(Saved entries)
=== Begin Enclosure ===

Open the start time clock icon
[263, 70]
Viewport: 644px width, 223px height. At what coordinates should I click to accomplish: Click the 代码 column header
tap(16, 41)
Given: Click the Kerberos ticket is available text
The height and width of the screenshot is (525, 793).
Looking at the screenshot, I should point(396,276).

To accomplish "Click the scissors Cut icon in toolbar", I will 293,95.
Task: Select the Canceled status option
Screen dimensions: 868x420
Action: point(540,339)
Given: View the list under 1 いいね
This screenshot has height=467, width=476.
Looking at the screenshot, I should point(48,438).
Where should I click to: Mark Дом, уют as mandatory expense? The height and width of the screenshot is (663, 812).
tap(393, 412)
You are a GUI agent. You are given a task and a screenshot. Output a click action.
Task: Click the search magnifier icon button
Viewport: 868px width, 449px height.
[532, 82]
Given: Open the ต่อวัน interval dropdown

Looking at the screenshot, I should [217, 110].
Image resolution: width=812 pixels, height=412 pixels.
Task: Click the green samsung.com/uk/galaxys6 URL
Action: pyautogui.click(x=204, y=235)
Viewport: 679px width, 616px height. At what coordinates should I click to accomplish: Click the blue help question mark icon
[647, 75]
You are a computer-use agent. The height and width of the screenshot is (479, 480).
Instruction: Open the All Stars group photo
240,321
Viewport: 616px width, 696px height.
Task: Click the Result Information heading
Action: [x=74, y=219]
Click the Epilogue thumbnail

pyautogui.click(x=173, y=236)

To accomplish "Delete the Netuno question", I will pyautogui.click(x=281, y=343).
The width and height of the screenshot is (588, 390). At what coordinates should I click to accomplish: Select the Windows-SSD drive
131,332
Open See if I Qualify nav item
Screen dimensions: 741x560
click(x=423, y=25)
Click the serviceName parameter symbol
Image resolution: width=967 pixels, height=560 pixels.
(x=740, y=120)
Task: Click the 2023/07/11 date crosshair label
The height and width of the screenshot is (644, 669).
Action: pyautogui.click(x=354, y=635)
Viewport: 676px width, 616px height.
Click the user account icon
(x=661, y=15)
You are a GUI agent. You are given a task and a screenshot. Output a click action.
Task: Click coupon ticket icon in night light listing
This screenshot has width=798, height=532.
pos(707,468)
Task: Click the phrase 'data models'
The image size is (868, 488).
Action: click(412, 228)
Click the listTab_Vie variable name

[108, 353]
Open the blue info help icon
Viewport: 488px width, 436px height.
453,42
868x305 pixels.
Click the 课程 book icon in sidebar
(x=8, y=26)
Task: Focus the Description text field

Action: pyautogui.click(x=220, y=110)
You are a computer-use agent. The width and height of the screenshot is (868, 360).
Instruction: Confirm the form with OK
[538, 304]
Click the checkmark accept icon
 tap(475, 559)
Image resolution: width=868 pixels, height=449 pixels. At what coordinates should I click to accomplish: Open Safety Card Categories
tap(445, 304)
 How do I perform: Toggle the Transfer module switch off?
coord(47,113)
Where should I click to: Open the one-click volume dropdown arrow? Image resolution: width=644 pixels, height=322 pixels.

=== End Enclosure ===

What you need to do :: Go through the entries above and count the lines containing the word "ticket"; give only that count.

Answer to the exercise :: 2